GIS & Data Science- Section Overview
Introduction
Data Science is a fast emerging and “sexy” topic these days, but what exactly is “Data Science”? Here we’ll discuss what’s behind the big movement and the role GIS plays in it. We’ll examine the data science workflow of data engineering, data visualization/exploration, analysis/modeling/scripting, and sharing/collaboration. We’ll also discuss the importance of reproducibility and transparency. Additionally, we’ll examine key data structures used in data science, specifically the dataframe and its spatial counterpart, the spatially enabled dataframe, learning how these are constructed and from various data sources and used in analyses. It’s here where we’ll take a deep dive into ESRI’s ArcGIS API for Python, a powerful new package that links GIS, data science, and our next topic - cloud based GIS.
Time permitting, we’ll also examine the non-ESRI, open-source alternatives to include spatial analysis in data science tasks. These include GDAL, GeoPandas, Shapely, Fiona, OSM, and Folium. We may also explore technologies such as machine learning, artificial intelligence, and image processing from a spatial analysis perspective. We could also examine spatial analysis tools supported in R.

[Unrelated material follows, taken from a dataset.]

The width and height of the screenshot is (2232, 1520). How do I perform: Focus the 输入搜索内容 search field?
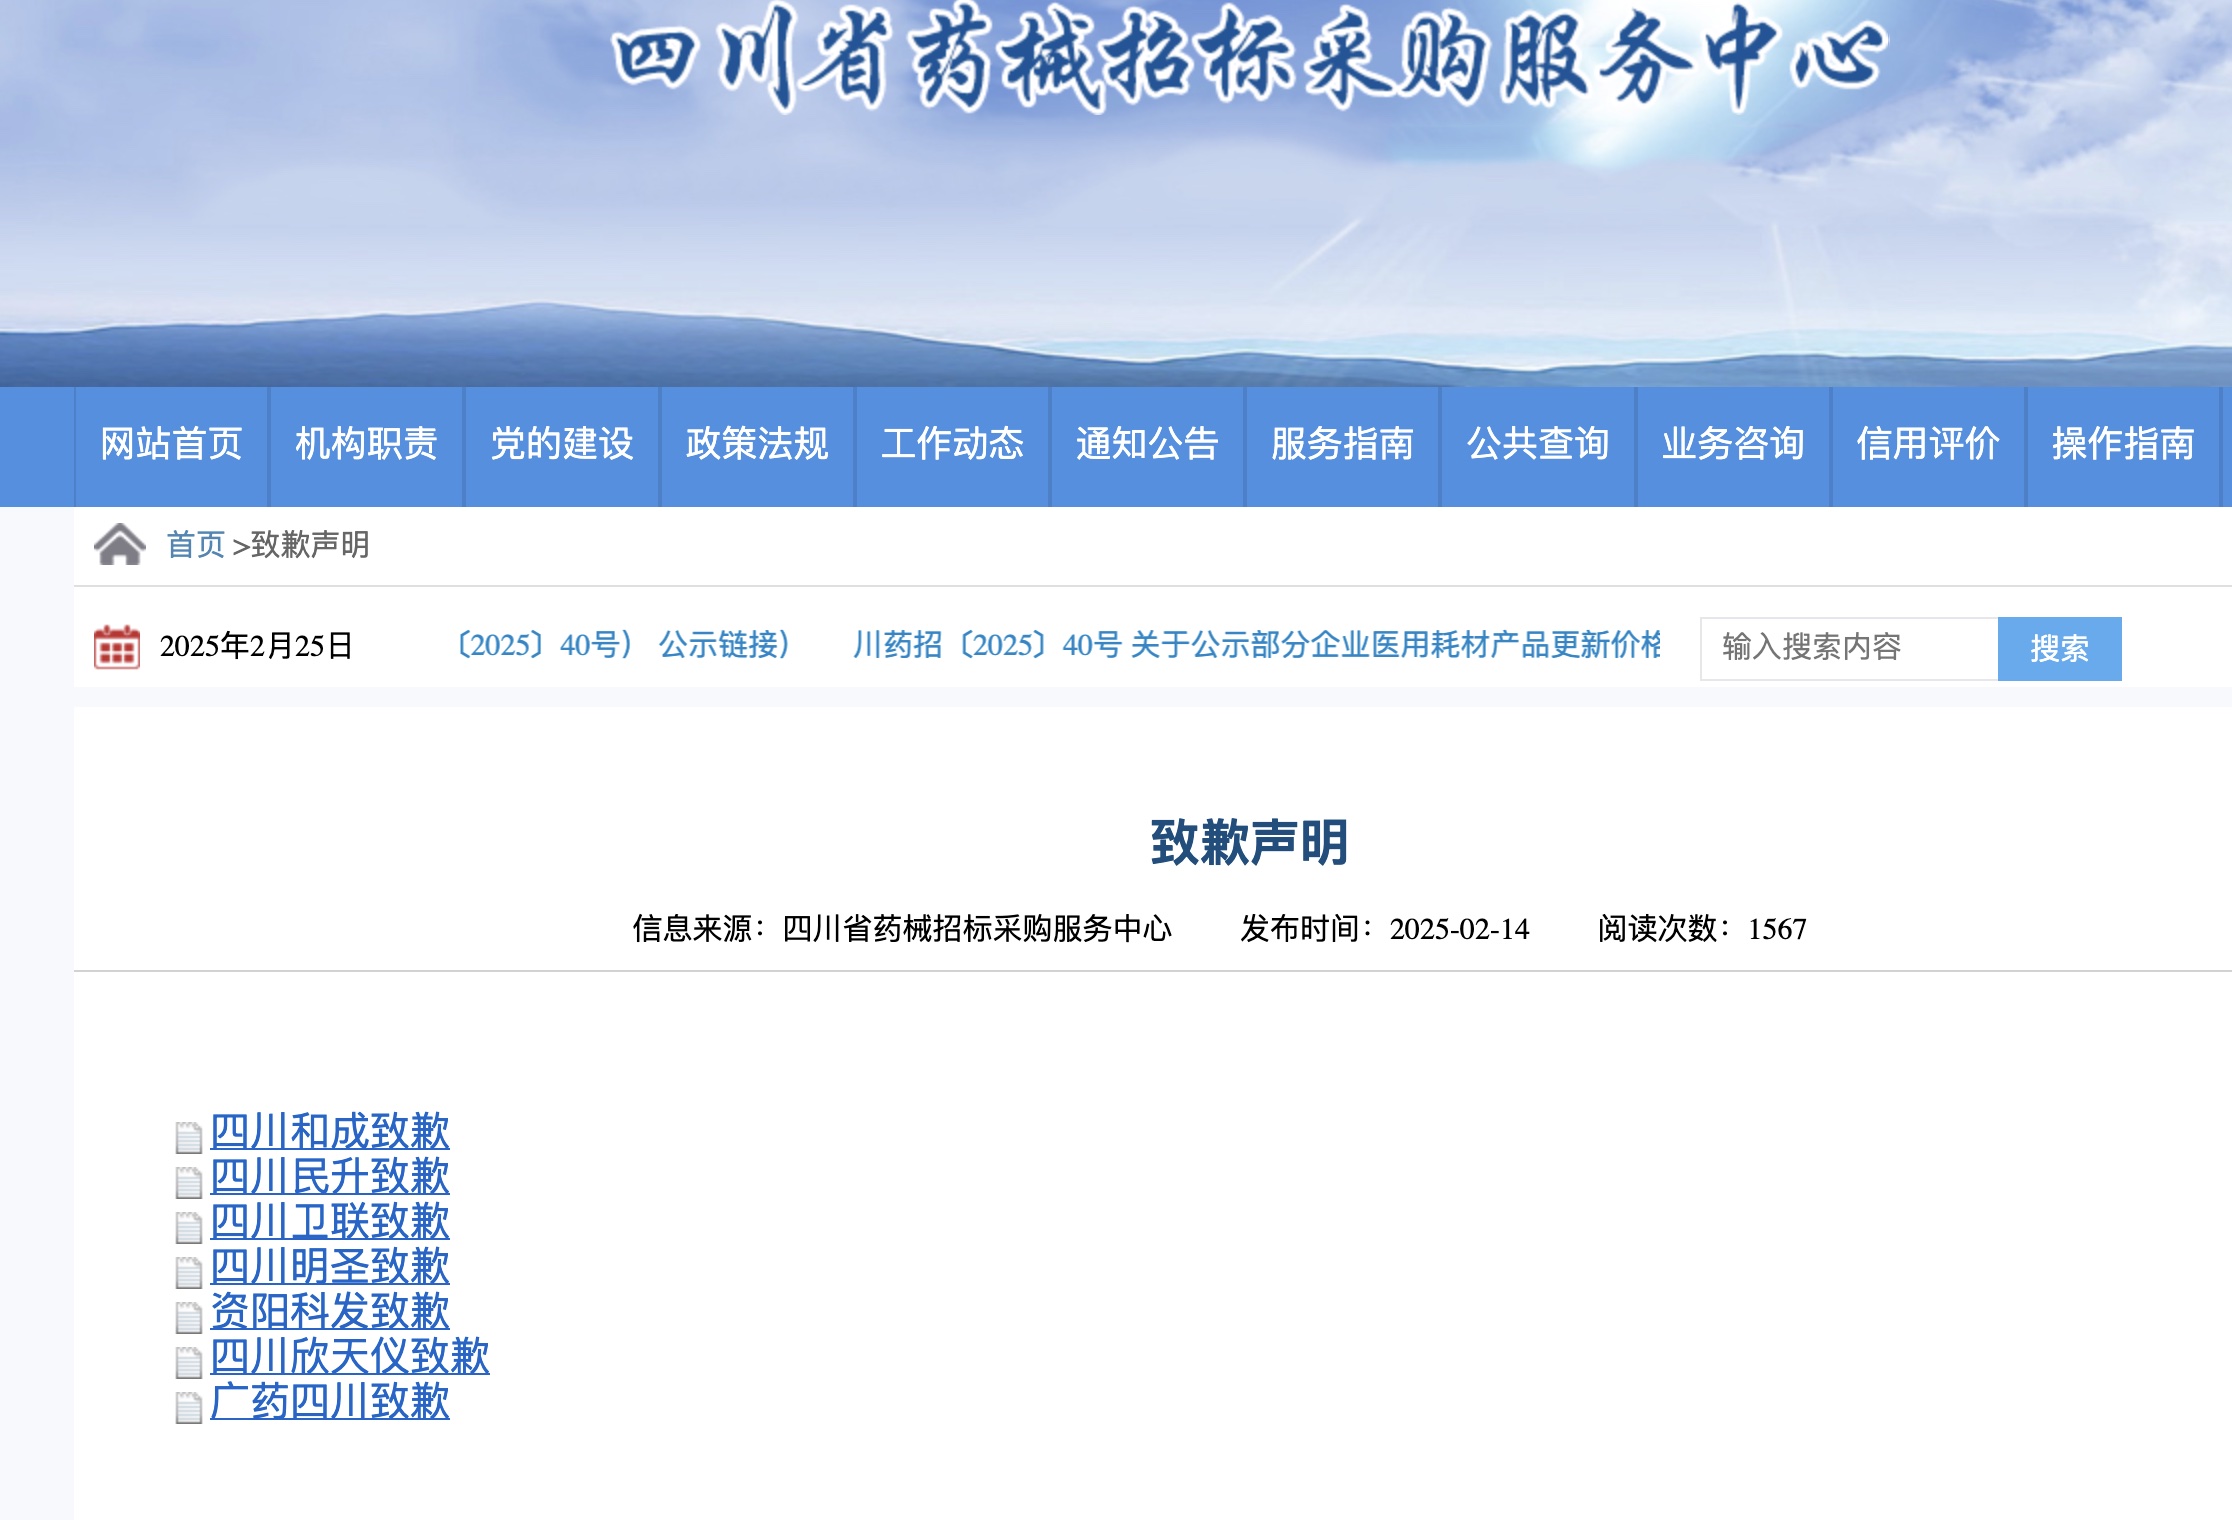[x=1848, y=648]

Section organization & learning outcomes
Topic | Learning Objectives |
---|---|
Introduction to data science | • Explain why data science has become a “hot topic” these days • Explain the advantages of open science and reproducible workflows • Explain the concept of tidy data and its importance in data analysis • List and describe each step in the traditional data science workflow • Differentiate a tidy data set from a messy one • Describe the roles GIS plays in data science |
Scientific data structures: NumPy Arrays |
• Explain the difference between a Python list and a Numpy vector • Create Numpy arrays of various shapes, sizes, & values • Convert feature classes to NumPy arrays using ArcPy • Compute basic statistics on NumPy arrays • Convert a raster to a NumPy array using ArcPy • Explain the concept and utility of stacked arrays |
Scientific data structures: Pandas DataFrames |
• Describe the structure and basic functionality of a Pandas dataframe • Read tabular data into a Pandas dataframe • Reveal key properties of a dataframe (size, shape, datatypes, etc) • Select data by columns • Generate descriptive statistics • Generate basic plots • Generate dataframes from lists and dictionaries |
Processing data w/DataFrames | • Execute basic calculations on a dataframe • Select rows and columns in a dataframe • Filter and update data • Deal with missing data • Convert/coerce data types • List unique values • Sort data • Write data to a file |
Scientific data structures: GeoPandas & GeoDataFrames |
• Create, edit, & describe properties of geometric objects using Shapely • Manage vector spatial data using Geopandas and geodataframes • Re-project geodataframes from one projection to another • Perform spatial analysis using Geopandas – Calculating distances – Nearest neighbors – Joining data • Read, write, and explore raster spatial data using Rasterio • Work with rasters as nd-arrays with Numpy and Scikit-Image • Create static maps using Geopandas and Contextily • Create interactive maps using Bokeh and Folium |
Data Visualization |
• Basic plotting with Pandas • Fine tuned plots in Pandas • Plotting with ggplot & Plotnine • Mapping w/Folium & GeoPandas • Mapping w/the ArcGIS Python API |